I see it from the other side first hand as your godson is an avid Leeds United fan, his sister is far more sensible and supports Liverpool and has even been to a couple of games at Anfield. Also this obsession is not new. My grandad used to add corrections to scores or the names of players in the Liverpool history books I used to read as a child. For myself I don’t honestly remember many games when we used to stand on the Kop. But the atmosphere and humor still sparks the odd memory whenever I hear ‘Running up that Hill’ or a meat and potato pie…
For over 160 years, football in England has belonged to the men , women and kids who have followed their teams up and down the land.

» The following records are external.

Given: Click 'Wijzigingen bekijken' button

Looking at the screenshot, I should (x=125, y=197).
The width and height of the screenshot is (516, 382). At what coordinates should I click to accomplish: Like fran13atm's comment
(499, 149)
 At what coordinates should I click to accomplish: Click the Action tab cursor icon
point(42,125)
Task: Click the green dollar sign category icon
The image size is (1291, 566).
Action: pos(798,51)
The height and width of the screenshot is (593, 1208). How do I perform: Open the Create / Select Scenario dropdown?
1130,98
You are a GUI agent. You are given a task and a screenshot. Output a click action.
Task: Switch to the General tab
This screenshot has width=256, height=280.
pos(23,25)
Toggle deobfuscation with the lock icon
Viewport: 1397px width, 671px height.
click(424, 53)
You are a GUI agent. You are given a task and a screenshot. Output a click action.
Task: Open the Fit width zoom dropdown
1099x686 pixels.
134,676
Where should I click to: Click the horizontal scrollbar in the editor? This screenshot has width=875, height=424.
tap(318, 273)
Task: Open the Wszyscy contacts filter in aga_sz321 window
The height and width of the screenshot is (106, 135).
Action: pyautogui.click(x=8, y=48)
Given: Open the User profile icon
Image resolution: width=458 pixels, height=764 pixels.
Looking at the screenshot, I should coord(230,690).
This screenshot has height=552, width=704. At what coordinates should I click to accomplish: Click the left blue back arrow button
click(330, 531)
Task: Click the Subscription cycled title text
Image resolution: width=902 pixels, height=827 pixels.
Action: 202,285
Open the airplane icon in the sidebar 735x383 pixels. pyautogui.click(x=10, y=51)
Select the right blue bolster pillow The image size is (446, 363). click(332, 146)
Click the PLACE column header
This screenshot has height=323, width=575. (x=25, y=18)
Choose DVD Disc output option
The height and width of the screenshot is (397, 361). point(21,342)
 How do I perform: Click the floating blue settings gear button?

However, the rulers of an autocratic Middle Eastern state with no free speech or democracy and a dire human rights record have decided that it now belongs to them , and , sick of the “tyranny of the majority” , they want it to be run their way.
Despite having had a virtual monopoly on the Premier League title these past seven years they feel they have been discriminated against by the league because they have been asked to comply with the financial fair play rules that they freely signed up to.
For a club that claims to have done nothing wrong they seem to be attempting to put a lot of obstacles in the way of the investigation into their finances.
The Premier League cannot afford to give in to City’s demands if they want to save the soul of English football.